# Work instruction
Your answer is a copy of every line in the records where "indicator" appears.

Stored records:

*** Block opens ***

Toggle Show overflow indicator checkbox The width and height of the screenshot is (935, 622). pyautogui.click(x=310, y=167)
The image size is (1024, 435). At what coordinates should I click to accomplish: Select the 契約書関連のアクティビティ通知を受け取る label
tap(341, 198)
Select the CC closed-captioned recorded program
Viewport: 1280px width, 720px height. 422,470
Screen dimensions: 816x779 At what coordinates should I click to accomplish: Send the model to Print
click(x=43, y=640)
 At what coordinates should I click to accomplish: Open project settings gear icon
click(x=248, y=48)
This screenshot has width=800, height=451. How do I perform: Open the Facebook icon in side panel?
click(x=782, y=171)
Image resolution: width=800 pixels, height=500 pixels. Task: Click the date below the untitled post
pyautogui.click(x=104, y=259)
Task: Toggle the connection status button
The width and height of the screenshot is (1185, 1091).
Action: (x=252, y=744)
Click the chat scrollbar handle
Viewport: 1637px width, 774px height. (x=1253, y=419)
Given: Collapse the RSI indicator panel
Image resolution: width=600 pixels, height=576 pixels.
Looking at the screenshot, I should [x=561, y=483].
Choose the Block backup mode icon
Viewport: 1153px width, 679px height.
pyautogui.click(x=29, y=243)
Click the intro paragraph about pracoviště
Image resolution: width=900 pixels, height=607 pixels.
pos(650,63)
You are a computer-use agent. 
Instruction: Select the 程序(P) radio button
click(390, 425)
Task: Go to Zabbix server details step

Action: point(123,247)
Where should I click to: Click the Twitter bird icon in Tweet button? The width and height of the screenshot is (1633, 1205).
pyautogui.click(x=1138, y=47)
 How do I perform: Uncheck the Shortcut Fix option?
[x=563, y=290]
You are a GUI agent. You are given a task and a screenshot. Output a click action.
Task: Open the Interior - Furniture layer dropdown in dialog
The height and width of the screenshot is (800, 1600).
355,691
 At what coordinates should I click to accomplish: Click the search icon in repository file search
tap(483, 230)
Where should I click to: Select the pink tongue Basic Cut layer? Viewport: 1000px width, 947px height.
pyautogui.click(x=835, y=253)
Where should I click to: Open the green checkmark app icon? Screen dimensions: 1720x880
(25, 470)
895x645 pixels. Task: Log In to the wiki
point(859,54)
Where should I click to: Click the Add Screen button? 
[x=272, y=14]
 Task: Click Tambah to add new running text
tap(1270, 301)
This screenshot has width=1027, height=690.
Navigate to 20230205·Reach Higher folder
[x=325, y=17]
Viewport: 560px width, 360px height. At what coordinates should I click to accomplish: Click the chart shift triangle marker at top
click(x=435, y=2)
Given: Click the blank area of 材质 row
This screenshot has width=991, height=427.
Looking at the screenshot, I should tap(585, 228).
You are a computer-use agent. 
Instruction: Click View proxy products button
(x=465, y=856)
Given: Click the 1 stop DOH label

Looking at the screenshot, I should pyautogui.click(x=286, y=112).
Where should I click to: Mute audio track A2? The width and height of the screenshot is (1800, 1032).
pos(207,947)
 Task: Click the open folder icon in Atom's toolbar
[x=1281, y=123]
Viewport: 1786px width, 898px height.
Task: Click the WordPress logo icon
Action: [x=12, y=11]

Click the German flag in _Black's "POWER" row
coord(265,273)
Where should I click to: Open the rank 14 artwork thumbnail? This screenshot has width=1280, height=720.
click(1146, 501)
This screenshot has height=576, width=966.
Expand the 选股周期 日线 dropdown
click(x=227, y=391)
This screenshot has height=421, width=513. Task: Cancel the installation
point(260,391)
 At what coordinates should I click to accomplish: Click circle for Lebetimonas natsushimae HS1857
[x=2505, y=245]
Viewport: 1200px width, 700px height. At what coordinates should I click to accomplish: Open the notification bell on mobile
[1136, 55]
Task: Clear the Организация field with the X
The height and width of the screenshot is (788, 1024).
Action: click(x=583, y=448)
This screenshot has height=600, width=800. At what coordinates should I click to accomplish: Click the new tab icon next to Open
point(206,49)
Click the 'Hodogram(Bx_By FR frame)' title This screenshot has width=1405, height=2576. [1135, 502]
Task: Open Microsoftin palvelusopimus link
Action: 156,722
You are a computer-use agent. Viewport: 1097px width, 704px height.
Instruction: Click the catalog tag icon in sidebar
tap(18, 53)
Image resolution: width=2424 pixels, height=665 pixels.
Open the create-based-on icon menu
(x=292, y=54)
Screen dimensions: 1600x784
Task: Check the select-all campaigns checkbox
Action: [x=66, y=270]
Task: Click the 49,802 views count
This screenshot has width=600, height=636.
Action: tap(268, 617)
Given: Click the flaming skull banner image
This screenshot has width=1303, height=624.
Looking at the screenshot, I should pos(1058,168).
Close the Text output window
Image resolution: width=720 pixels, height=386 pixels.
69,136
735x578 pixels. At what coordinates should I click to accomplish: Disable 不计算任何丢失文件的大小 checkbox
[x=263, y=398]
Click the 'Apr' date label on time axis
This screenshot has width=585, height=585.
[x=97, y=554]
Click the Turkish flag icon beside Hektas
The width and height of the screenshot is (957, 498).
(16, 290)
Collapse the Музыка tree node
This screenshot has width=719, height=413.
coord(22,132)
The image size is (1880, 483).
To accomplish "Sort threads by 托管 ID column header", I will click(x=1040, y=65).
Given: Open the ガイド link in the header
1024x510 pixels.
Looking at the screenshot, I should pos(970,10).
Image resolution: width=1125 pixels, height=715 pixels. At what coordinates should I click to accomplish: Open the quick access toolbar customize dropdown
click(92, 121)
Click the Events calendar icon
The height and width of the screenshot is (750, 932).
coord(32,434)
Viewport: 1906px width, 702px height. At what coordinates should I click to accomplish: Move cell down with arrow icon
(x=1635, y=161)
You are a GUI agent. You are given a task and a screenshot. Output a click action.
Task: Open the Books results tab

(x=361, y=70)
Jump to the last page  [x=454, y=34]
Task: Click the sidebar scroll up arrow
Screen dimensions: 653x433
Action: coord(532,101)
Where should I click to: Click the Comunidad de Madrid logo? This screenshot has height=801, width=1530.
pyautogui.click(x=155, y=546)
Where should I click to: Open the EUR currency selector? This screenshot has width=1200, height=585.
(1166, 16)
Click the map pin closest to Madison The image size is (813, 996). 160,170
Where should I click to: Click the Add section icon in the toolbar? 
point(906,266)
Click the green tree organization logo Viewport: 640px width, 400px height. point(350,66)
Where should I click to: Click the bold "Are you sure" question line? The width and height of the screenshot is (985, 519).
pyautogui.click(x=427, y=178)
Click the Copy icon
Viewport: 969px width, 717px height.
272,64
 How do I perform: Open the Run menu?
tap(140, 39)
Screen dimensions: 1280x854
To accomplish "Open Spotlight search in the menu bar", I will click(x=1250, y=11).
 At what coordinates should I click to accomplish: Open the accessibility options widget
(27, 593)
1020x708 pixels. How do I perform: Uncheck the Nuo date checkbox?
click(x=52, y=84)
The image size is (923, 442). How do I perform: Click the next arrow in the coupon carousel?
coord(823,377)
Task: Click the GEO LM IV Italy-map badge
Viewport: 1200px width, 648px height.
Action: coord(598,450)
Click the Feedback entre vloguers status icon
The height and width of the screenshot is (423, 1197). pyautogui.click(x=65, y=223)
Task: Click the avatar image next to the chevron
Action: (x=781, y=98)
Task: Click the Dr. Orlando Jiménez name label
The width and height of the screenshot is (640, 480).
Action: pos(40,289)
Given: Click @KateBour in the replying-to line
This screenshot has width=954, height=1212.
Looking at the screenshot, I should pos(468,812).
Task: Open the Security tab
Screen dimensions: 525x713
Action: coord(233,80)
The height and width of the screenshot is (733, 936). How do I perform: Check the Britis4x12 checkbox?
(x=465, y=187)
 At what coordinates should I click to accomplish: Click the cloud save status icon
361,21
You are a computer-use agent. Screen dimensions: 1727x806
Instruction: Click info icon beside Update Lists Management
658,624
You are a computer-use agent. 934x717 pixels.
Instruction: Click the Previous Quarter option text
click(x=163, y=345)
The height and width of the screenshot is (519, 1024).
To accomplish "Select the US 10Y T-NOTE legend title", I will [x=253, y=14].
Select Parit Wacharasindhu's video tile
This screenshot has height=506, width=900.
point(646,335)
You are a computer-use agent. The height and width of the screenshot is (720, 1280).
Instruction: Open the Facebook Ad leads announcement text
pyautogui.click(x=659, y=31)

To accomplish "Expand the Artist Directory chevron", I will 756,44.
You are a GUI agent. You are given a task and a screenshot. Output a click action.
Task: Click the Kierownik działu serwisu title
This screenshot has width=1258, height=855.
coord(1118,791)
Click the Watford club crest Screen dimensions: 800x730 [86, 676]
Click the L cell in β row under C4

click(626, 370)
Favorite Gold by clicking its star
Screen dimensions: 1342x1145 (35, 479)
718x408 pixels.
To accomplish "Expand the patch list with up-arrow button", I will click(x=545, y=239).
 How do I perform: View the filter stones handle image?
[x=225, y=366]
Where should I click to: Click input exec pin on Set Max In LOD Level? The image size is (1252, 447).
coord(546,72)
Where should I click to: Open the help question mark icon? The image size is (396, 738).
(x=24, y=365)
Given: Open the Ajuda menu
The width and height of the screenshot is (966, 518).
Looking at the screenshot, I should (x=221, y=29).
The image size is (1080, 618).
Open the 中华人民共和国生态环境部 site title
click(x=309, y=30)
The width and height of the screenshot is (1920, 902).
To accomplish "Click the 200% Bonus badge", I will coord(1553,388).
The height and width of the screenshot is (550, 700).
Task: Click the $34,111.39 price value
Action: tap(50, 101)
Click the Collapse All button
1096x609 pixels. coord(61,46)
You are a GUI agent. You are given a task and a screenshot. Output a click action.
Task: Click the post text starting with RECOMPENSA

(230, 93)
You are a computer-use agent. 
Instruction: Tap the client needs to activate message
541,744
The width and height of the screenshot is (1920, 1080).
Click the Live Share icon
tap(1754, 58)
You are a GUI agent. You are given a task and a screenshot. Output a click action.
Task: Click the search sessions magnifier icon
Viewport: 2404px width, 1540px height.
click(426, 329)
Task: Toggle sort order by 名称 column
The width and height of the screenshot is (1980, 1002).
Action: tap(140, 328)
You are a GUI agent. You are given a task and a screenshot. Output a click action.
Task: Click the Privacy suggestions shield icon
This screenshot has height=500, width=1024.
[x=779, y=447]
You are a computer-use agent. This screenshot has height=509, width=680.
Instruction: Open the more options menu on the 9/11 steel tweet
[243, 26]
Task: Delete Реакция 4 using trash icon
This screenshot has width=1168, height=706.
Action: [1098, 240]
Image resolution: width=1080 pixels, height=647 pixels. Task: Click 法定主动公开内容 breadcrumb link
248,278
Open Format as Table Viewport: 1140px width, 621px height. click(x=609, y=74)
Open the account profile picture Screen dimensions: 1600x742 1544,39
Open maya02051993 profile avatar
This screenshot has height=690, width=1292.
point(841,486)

*** Block closes ***

# Answer space
Toggle Show overflow indicator checkbox The width and height of the screenshot is (935, 622). pyautogui.click(x=310, y=167)
Given: Collapse the RSI indicator panel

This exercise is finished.